● **REQUIRED ACTIONS**:
**a.** In the Jerome Mansion text, who did Leonard Jerome commission to build the mansion?
**b.** From the Jerome Mansion text, output the passage starting with "Completed in 1865, for" and going on through "best associated with...".

● **SOURCE DOCUMENT**:
Jerome Mansion

32 East 26th Street, Manhattan, New York

Completed in 1865, for Leonard Jerome (1817-1891), "The King of Wall Street" and the grandfather of British Prime Minister Sir Winston Churchill. Situated on the corner of 26th & Madison Streets, the mansion was as flamboyant as Jerome's character and at just one party held here his guests consumed over 1,000 bottles of wine over a 10-course dinner! It was later home to two different clubs. In 1869, a meeting that established The Metropolitan Museum of Art was held here and when it became the Manhattan Club, the world-famous cocktail that bears the club's name was first mixed here. In 1968, the City was unable to find a buyer for the old mansion and it was pulled down. Today, the brown New York Merchandise Mart skyscraper stands in its place...

This house is best associated with...

Leonard Walter Jerome

Leonard Jerome of New York "The King of Wall Street"


Clarissa Hall

Mrs "Clara" (Hall) Jerome, of New York


Jerome's five-story red-brick and marble mansion was as flamboyant as his character: He was known for "fine racehorses, costly carriages, tempestuous love affairs, and splendid parties". The stables were carpeted, and panelled in walnut; parties saw champagne and cognac flowing from the fountains in the white and gold Louis XIV ballroom; perfumes from Paris were infused into every room on a regular basis; and, it even contained its own 600-seat private theater - perhaps unsurprising for a man with a penchant for actresses!

Standing Out from the Crowd

Through savvy investments in railroads and newspapers, Jerome had become one of the wealthiest men in New York by the age 40. In 1859, having chosen a plot of land with a "splendid" view over Central Park, he commissioned Thomas R. Jackson to build him a mansion that would stand out from all the others that then lined Madison Square Park. Jackson was the relatively unknown head draftsman to Richard Upjohn, founding President of the American Institute of Architects, and this was perhaps his only domestic commission.

At a cost of $200,000, Jackson delivered an ornate six-story mansion with mansard roof and carved stone balconies and a dining room that could seat 100 guests. The stables were separate to the house, but Jerome later filled in the gap by installing the previously mentioned private theater. Here the Jeromes held court: One party cost Jerome $30,000 during which his guests consumed over 1,000 bottles of wine over a 10-course dinner!

Though the last works to the house (fitting the theater) were not completed until 1865, works had started in 1859 and it may have been here that James Van Buren (1810-1866) reputedly lost Lindenwald to Jerome over a game of cards in 1864. The Jeromes only lived here until 1867 before moving to Brooklyn. Their short residency is explained by a contemporary account that Jerome had in fact built the mansion for the American Jockey Club, of which he was vice-president.

● **ENTRIES PROVIDED**:
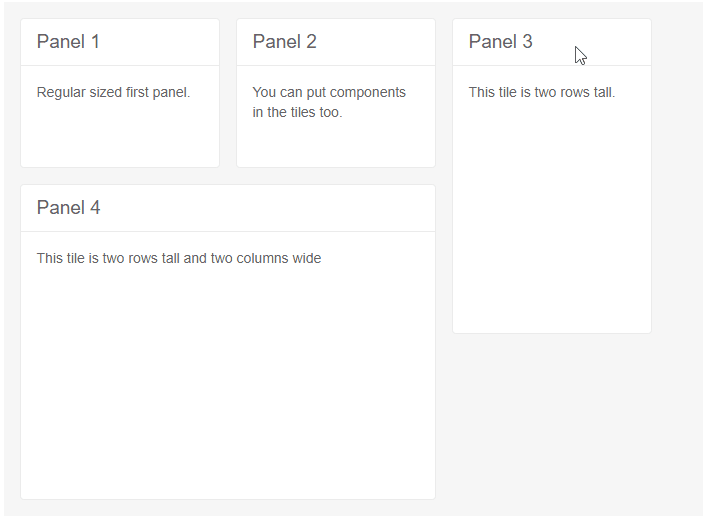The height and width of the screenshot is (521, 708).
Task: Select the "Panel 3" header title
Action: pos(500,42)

...

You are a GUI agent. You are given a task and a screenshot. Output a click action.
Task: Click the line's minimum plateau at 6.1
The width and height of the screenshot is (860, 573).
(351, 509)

● **ANSWERS BY TASK**:
**a.** Thomas R. Jackson

**b.**
Completed in 1865, for Leonard Jerome (1817-1891), "The King of Wall Street" and the grandfather of British Prime Minister Sir Winston Churchill. Situated on the corner of 26th & Madison Streets, the mansion was as flamboyant as Jerome's character and at just one party held here his guests consumed over 1,000 bottles of wine over a 10-course dinner! It was later home to two different clubs. In 1869, a meeting that established The Metropolitan Museum of Art was held here and when it became the Manhattan Club, the world-famous cocktail that bears the club's name was first mixed here. In 1968, the City was unable to find a buyer for the old mansion and it was pulled down. Today, the brown New York Merchandise Mart skyscraper stands in its place...

This house is best associated with...